Jud arrived at her side. He ran a hand along her back. “You’ve sat too long, Viviana.”
“Vi?” Mary asked. “Are you okay?”
“I don’t know,” she admitted as her friend stopped in front of her. Vi felt a slight pop. Water burst from her and spilled on the ground between her feet. “Oh no. Now’s not the time, little one.”
“Holy shit. Did that just happen?” Zoey asked.
“Shit.” Cord stood.
“Back on the computer, brother. We need every live feed you can get in the area,” Jesse ordered.
Jud lifted her up. Vi shook her head and pounded a fist into his shoulder. “Put me down, Judson.”
“Hell no.” The man headed toward the door. “Bud, make the calls, then help Edge. You’ve gotta fill in for Viviana.”
“On it,” Jacob said as he threw a towel over the wet spot on the floor and sat down.
The shock fractured when another pain struck her. Jesus. She was in labor.
Real, honest to goodness labor.
“We’re having our baby,” she whispered against Jud’s throat as he ran down the corridor.
Riley M
ason had just exited the barn when her cell phone rang. She snagged it from her back pocket and glared at the device a moment before answering. “Why are you calling? Marshall was very clear I wasn’t to bother any of you today because you were doing big brother commando work.”

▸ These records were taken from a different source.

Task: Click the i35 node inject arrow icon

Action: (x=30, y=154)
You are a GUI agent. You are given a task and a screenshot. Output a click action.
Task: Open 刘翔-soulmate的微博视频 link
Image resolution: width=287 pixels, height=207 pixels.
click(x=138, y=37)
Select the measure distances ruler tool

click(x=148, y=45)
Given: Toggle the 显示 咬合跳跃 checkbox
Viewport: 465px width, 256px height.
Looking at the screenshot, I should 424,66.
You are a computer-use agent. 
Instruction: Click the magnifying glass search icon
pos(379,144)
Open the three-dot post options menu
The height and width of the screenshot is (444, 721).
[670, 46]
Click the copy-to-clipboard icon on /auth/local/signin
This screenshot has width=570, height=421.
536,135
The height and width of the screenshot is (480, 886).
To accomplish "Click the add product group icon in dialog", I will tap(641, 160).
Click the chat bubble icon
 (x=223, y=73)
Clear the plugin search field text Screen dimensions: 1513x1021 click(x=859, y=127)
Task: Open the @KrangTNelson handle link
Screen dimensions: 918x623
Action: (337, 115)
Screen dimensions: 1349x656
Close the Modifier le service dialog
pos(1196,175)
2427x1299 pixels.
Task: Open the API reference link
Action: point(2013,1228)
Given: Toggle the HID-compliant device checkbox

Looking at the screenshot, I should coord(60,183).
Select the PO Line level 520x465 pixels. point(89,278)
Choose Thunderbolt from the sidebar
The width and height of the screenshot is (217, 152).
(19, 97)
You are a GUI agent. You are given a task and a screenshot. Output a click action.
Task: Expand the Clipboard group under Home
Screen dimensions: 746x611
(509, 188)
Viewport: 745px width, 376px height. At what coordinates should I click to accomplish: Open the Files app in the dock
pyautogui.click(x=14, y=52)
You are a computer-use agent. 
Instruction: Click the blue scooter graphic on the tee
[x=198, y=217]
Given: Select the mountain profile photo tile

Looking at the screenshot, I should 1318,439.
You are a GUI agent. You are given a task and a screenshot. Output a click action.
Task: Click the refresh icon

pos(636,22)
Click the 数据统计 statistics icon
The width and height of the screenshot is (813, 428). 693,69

“Riles, need you to listen. There’s not much time.” Worry edged Jesse’s voice.
Of all her brothers, he was the last to show emotion. He hadn’t survived six months in hell being weak, which meant he bottled everything up inside. “Jesse.”
“Jud sprinted out of here with Vi. She’s having the baby.”
Excitement exploded within her, but she’d learned from Jud to process and not react. She stayed quiet and waited for whatever put the worry in her big brother’s voice.
“Get to Kamren, Riles. Stay with her and the boys.”
“Why? What happened?” When Jesse made no reply, she pushed harder. “Jesse, tell me what the hell is going on.”
“We don’t know. Fallon’s team is off the radar. They disappeared.”
“Okay.”
“Riles, Dallas is with them.”
No. No. No.
“I need you on this, Riles,” Jesse said. “Tag in Ma if you think she’ll deal, but I need you on this.”
Her six brothers hadn’t ever tagged her in to the troubles they handled with swift proficiency. She’d worked alongside Jud since his arrival and had learned a lot. She’d had no idea what they all did. No idea.
Until shit started hitting the compound in a way they couldn’t hide from her.
“I’m on it. Find him, Jesse. Call me when you know something. Until then, we’re focusing on Vi.”
Jesse made no reply. The call ended.
Riley shoved the phone in her pocket and ran toward the nearest vehicles—which were in the new mechanical bay. The scents of oil and fuel filled her nostrils when she powered forward to the massive, tattooed man leaned over one of the Arsenal’s many trucks.
“I need a ride,” she said.
Dominic DeMarco stood fully, back to her. He snagged the grease rag from his shoulder, wiped his hands, then slowly turned. Breath swooshed from her lungs as her breathing knocked up a few steps, as it always did when Dom was around.